Today we’d like to introduce you to Onajide Shabaka.
Every artist has a unique story. Can you briefly walk us through yours?

In 1971 I was a student at California College of the Arts (Oakland, CA). A requirement of the freshman student’s core curriculum included sculpture. I researched non-European sources to begin my project and discovered wood carving from the Maroons who had escaped slavery in the South American country of Suriname, fleeing into the jungle and mingling with indigenous peoples. Their syncretic wood carving reflected a synthesis between their West and Central African origins and their new home. Although it may have been my dream to actually visit the country, it eventually receded in my mind to the point of being forgotten until 2016, when I was standing in front of a group of young people in the city of Moengo, Suriname as part of an International Cultural Exchange organized by Diaspora Vibe Cultural Arts Incubator.

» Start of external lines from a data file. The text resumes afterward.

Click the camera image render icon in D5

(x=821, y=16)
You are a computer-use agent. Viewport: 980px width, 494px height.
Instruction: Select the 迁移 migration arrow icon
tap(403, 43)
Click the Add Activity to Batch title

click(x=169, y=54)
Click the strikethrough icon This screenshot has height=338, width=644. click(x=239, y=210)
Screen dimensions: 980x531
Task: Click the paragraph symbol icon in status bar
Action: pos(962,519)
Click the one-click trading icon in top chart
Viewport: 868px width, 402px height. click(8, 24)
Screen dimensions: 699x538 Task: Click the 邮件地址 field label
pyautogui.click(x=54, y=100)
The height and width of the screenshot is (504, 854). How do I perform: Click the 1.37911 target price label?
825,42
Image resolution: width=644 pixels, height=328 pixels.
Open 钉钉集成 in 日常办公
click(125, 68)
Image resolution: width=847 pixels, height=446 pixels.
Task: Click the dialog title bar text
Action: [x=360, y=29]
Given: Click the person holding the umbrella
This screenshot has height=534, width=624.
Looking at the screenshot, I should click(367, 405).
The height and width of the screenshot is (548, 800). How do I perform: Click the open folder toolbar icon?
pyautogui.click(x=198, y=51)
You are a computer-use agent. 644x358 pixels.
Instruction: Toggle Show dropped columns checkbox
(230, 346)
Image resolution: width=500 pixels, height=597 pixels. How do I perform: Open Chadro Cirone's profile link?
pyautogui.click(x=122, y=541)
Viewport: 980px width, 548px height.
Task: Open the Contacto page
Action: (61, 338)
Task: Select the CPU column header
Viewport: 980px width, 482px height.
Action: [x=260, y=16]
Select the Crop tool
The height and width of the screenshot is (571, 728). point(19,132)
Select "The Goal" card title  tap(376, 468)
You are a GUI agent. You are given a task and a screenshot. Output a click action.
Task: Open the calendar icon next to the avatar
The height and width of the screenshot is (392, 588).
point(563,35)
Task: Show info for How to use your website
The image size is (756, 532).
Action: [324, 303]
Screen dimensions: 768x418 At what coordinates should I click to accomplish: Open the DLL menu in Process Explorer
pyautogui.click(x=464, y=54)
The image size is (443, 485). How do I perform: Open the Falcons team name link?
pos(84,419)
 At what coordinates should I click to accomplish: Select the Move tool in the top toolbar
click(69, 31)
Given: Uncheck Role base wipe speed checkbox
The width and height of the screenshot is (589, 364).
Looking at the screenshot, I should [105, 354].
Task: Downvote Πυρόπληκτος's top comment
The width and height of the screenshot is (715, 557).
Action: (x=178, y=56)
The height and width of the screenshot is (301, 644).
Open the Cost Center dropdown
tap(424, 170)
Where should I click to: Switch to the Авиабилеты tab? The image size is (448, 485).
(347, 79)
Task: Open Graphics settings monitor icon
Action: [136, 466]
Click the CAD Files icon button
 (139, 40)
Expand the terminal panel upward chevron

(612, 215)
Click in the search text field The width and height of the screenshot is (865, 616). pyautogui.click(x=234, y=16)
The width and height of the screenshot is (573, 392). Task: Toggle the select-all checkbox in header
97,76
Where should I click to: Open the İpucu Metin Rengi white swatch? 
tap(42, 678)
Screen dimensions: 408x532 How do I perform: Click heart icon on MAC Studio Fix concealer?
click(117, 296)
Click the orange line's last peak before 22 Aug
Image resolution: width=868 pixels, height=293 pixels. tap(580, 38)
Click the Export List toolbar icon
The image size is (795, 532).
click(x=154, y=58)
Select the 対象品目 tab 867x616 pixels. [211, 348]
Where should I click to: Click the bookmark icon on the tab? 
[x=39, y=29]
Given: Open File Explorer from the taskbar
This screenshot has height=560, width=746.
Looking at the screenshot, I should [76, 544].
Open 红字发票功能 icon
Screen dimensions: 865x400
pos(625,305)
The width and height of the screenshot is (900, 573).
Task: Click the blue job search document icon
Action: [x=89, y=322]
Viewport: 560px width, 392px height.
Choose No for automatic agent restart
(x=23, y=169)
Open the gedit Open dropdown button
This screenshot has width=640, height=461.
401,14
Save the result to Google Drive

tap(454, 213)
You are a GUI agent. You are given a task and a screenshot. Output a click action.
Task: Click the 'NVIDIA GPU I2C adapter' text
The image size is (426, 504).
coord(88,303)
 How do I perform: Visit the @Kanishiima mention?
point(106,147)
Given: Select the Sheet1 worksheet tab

Since 1989 my art practice has focused primarily on ethnobotany, geology, and archeology as they relate to human history, society, and culture. As I brought my current practice to bear on a return research residency in 2017, I happened upon the recent discovery of ancestral rice crops brought to the Americas smuggled in the hair of slave women. Ancestral African rice additionally allows us to examine the historical timeline of industrial crop monoculture in Lowcountry South Carolina for interesting parallels in Suriname since the colonial Dutch brought slaves from the same ports in West Africa to do the same work in a similar physical environment: mangrove tidal zones.

Suriname touched on a long time interest in mangrove estuaries, such as Florida’s Indian River Lagoon, and broadened the scope of my material sources in nature and specific aspects of the Amazon forest and Maroon artistic production, in particular: ant and termite colonies, mushroom gills, plant leaf and root forms, Maroon women’s and men’s textile appliqué, and men’s wood carving.

When I go into the studio to work it is not like “rice smuggled in hair”, for instance, results in a directly translated image, form, or manifestation in my work. I create things tangentially, without trying to force a specific reading, although I hope that certain elements can be picked up, read, and understood. My visual and material culture research has so far resulted in various referential cues, or clues, to historical moments or sites I find powerfully interesting. I am desirous to remain authentic, not overly romanticized, nor nostalgic about the concerns within my practice.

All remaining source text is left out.